(Stored items)
- Opening Delimiter -

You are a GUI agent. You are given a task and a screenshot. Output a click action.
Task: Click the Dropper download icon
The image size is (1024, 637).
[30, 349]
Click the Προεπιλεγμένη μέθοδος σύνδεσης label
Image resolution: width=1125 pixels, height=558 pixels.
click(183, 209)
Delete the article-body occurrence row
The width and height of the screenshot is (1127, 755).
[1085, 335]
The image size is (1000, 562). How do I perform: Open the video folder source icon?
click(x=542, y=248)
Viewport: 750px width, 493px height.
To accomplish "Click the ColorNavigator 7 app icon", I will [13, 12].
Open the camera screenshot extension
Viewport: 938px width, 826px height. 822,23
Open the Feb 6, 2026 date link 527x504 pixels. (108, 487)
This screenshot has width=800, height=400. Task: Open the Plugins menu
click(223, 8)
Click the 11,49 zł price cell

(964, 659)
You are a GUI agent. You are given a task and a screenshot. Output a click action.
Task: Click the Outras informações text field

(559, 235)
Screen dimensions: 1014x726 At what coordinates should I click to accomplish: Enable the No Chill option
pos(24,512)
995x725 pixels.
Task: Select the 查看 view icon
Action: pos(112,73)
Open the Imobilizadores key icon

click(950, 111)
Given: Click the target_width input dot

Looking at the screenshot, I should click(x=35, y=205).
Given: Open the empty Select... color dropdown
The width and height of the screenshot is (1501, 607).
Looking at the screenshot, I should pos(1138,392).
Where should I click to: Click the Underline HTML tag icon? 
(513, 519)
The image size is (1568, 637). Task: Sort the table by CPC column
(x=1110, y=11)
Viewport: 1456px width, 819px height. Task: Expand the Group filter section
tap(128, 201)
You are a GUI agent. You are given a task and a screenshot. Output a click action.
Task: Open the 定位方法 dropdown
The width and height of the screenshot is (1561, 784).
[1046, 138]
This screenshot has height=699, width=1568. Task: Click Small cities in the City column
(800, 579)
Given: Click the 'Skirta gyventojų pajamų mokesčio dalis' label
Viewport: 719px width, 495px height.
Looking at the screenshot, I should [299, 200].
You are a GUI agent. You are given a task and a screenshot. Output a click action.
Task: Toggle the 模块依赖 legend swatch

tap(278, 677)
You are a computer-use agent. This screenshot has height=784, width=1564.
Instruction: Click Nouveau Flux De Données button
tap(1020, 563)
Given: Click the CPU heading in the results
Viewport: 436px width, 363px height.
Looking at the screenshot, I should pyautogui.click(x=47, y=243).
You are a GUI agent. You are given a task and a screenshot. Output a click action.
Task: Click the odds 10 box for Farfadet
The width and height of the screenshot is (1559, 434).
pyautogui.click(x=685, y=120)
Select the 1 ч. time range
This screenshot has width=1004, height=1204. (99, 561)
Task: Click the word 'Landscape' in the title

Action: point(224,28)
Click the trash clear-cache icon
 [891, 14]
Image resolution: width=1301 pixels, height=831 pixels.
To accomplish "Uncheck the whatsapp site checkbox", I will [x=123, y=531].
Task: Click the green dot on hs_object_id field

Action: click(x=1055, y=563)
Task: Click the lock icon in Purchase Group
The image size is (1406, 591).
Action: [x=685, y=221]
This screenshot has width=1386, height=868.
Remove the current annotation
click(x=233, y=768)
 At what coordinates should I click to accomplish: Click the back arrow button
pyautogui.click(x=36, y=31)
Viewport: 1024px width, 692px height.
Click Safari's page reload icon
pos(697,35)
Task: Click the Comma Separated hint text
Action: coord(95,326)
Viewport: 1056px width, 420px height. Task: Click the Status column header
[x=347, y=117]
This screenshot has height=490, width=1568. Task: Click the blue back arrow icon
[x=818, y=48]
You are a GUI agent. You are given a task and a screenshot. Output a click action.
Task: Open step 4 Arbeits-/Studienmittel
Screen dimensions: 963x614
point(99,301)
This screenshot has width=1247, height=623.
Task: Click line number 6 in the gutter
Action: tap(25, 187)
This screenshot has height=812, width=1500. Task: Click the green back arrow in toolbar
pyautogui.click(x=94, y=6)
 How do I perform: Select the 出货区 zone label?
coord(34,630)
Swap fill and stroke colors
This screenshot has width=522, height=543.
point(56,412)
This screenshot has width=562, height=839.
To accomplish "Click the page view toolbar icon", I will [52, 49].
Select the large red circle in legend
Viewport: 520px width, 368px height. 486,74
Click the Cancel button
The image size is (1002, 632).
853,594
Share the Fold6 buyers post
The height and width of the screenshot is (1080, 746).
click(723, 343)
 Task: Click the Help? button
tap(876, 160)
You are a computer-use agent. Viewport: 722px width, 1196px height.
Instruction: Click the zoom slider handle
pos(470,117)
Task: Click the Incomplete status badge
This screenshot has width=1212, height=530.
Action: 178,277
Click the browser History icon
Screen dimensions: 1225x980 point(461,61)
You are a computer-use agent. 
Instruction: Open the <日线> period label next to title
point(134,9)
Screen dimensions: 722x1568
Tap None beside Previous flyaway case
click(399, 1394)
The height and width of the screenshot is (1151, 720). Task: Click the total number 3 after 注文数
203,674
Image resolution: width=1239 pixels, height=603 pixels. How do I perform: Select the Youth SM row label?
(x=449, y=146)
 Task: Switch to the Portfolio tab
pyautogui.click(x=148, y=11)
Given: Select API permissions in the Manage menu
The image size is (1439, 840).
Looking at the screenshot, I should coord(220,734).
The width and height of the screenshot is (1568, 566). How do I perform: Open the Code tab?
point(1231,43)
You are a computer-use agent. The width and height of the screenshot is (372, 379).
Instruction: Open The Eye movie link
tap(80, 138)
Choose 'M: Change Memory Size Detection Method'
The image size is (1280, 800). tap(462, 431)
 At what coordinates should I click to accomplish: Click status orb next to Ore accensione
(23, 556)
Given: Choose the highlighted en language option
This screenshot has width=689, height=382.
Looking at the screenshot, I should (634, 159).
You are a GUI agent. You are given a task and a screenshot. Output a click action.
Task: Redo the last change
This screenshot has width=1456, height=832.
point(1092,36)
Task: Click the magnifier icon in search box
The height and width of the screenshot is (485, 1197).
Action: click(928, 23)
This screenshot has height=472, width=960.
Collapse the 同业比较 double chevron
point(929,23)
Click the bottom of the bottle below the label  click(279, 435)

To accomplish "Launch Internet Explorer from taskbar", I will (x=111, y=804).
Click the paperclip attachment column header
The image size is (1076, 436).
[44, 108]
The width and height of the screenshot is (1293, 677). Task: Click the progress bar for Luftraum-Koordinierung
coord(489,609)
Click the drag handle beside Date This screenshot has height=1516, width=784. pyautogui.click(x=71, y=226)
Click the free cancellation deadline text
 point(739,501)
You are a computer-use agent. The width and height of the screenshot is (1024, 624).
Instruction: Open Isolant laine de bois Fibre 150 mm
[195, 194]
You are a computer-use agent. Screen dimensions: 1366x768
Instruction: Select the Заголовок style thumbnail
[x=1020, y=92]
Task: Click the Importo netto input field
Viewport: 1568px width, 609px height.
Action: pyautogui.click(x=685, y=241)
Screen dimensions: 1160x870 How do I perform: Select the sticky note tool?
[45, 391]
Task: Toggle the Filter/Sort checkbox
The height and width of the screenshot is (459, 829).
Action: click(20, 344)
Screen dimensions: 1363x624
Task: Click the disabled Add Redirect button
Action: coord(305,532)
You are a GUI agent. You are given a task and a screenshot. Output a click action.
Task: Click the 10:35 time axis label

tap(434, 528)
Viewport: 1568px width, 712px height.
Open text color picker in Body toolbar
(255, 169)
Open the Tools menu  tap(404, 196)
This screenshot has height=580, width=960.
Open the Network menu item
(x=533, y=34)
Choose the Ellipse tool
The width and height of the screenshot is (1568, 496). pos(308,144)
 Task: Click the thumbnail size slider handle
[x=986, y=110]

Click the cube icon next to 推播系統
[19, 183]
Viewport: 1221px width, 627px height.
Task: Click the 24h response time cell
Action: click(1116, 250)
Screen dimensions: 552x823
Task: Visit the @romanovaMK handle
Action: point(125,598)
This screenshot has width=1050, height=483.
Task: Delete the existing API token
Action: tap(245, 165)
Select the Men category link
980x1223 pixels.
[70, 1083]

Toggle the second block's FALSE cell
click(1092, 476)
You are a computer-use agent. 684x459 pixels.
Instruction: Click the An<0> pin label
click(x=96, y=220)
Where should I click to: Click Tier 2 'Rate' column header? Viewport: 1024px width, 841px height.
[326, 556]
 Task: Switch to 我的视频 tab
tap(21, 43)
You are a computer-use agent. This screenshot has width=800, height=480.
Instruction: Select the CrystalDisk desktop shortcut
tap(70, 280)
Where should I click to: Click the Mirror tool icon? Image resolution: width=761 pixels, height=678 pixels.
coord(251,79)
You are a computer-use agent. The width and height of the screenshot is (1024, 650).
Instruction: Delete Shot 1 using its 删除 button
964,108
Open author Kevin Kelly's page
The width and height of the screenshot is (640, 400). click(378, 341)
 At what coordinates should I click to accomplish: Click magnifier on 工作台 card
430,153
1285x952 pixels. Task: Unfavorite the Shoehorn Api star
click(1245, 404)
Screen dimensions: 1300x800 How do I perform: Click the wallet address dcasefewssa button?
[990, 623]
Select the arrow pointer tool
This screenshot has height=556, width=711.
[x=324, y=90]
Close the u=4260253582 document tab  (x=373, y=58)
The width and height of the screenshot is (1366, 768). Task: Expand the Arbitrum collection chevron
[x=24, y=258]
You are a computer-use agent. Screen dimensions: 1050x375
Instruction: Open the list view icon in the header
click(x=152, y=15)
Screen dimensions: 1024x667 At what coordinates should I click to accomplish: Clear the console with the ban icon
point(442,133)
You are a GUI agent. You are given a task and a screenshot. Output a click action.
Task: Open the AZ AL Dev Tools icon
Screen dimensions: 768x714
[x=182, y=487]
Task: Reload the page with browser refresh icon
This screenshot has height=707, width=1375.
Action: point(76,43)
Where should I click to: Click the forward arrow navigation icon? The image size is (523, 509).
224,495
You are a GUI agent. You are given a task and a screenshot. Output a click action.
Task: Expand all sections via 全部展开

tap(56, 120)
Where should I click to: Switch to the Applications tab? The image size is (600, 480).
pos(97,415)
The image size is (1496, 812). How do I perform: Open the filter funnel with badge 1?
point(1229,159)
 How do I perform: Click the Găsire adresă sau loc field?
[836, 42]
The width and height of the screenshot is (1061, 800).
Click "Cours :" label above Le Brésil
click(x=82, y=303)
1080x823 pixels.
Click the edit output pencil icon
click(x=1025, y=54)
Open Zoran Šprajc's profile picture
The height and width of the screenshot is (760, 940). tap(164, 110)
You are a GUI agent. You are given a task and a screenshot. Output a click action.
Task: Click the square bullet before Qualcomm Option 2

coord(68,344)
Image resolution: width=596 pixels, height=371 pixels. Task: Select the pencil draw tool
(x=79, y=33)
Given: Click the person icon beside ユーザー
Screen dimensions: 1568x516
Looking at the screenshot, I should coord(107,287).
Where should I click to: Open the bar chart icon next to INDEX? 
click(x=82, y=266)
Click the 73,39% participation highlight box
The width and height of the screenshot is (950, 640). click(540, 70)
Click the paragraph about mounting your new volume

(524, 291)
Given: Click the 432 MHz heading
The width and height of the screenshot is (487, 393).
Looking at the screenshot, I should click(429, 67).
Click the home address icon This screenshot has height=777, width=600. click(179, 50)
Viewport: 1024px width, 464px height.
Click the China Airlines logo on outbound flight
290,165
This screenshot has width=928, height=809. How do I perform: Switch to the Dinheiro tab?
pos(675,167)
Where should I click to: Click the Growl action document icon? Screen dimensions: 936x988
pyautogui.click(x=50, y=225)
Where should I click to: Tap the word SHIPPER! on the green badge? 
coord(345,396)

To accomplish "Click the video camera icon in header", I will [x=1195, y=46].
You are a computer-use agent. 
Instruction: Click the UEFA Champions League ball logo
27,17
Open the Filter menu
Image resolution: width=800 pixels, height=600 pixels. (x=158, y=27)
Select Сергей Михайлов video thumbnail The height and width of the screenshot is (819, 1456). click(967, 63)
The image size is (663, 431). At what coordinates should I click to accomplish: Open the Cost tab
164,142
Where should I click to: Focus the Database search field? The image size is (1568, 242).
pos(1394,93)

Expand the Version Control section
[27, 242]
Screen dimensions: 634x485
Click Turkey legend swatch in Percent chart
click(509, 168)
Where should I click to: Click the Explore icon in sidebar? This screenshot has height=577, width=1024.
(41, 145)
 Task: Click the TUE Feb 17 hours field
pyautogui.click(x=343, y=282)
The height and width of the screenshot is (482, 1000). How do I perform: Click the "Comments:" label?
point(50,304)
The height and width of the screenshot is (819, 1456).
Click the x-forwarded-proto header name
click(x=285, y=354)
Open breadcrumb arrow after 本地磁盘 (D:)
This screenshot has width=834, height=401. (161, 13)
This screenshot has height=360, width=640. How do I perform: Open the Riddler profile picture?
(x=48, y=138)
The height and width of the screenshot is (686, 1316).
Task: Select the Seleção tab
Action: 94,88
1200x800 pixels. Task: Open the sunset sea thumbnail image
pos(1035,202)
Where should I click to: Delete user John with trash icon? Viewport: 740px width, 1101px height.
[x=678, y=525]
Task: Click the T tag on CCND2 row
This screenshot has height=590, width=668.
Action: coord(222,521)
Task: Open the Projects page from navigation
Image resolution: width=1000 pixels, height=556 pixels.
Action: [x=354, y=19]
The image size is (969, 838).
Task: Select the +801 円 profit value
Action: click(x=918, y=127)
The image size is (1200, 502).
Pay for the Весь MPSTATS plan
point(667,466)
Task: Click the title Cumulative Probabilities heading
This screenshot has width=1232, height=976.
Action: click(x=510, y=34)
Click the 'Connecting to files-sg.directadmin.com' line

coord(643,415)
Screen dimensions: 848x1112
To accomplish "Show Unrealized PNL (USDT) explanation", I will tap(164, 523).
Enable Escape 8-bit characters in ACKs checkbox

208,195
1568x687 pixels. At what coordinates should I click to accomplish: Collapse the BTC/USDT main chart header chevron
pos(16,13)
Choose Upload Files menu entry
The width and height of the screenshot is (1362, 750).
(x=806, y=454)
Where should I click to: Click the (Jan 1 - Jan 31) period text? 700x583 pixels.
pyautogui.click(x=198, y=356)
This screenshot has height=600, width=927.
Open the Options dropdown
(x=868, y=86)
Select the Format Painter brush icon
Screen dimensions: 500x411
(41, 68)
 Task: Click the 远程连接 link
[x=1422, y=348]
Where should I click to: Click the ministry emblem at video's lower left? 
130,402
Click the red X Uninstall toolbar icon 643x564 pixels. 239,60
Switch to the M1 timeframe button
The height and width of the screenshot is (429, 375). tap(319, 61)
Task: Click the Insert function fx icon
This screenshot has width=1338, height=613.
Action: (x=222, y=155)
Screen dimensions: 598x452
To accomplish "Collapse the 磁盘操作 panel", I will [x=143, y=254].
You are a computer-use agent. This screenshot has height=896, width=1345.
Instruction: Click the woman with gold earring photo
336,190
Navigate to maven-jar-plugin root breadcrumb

- Closing Delimiter -

Only the lines above starting at the line that holds "This screenshot has height=699, width=1568." and ending at the line that holds "has height=784, width=1564." are to be repeated, exactly and in full.

• TASK ANSWER
This screenshot has height=699, width=1568. Task: Click Small cities in the City column
(800, 579)
Given: Click the 'Skirta gyventojų pajamų mokesčio dalis' label
Viewport: 719px width, 495px height.
Looking at the screenshot, I should [299, 200].
You are a GUI agent. You are given a task and a screenshot. Output a click action.
Task: Toggle the 模块依赖 legend swatch

tap(278, 677)
You are a computer-use agent. This screenshot has height=784, width=1564.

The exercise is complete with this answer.